Objectif 1 -
D'après l'extrait à lire, par quelle phase un savoir nouvellement acquis doit-il passer avant de pouvoir être utilisé ?
Objectif 2 -
Dans l'extrait à lire, reprenez le passage qui va de "6- Ne pas oublier" jusqu'à "qu'ils semblent régresser...", en remplaçant "stagnation" par "pause".
Objectif 3 -
Relevez tous les mots de l'extrait à lire qui commencent par une majuscule.

┌─ Extrait à lire

6- Ne pas oublier qu'un savoir nouvellement acquis n'est jamais "actif" tout de suite : il doit passer par une phase de stagnation plus ou moins passive, et plus ou moins durable selon les enfants et les domaines de connaissance, avant de pouvoir être utilisé. Ce qui, pour l'orthographe, implique une profonde modification des formes de son évaluation : avant d'avoir le droit d'exiger qu'il écrive sans erreurs, il convient de s'assurer qu'il est capable de justifier le graphies qu'il rencontre. Il est pourtant clair que si un enfant ne sait pas pourquoi tel mot se termine par -ent, dans le texte qu'il a lu, il sera encore moins capable de l'écrire.
Or, cette étape-là est régulièrement sautée dans les pratiques de classe. Pas étonnant que les progrès n'arrivent pas et qu'ils semblent régresser...

└─
┌─ Données enregistrées

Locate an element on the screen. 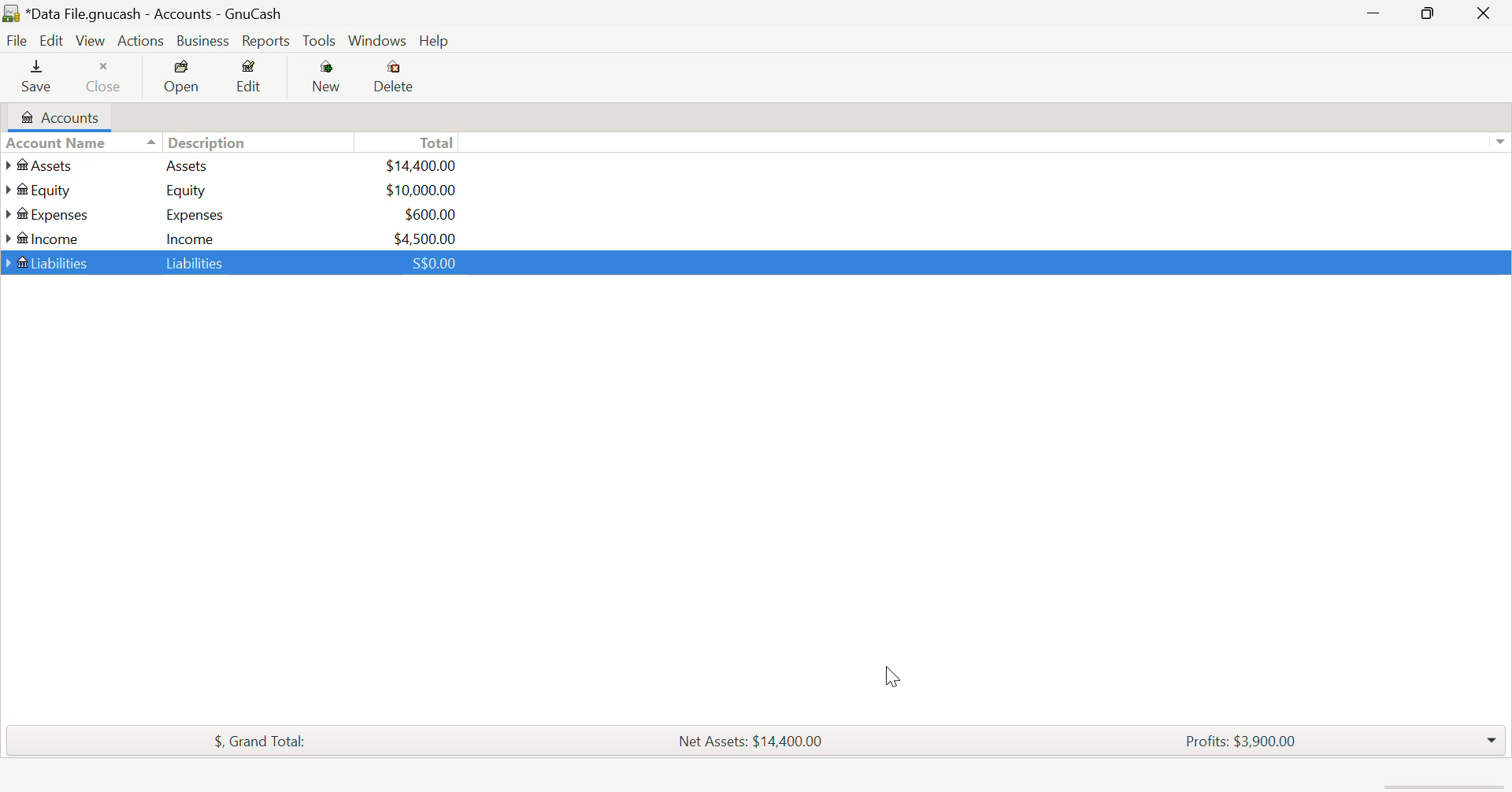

└─

Réponse finale 1 -
Par une phase de stagnation plus ou moins passive.

Réponse finale 2 -
6- Ne pas oublier qu'un savoir nouvellement acquis n'est jamais "actif" tout de suite : il doit passer par une phase de pause plus ou moins passive, et plus ou moins durable selon les enfants et les domaines de connaissance, avant de pouvoir être utilisé. Ce qui, pour l'orthographe, implique une profonde modification des formes de son évaluation : avant d'avoir le droit d'exiger qu'il écrive sans erreurs, il convient de s'assurer qu'il est capable de justifier le graphies qu'il rencontre. Il est pourtant clair que si un enfant ne sait pas pourquoi tel mot se termine par -ent, dans le texte qu'il a lu, il sera encore moins capable de l'écrire.
Or, cette étape-là est régulièrement sautée dans les pratiques de classe. Pas étonnant que les progrès n'arrivent pas et qu'ils semblent régresser...

Réponse finale 3 -
Ne, Ce, Il, Or, Pas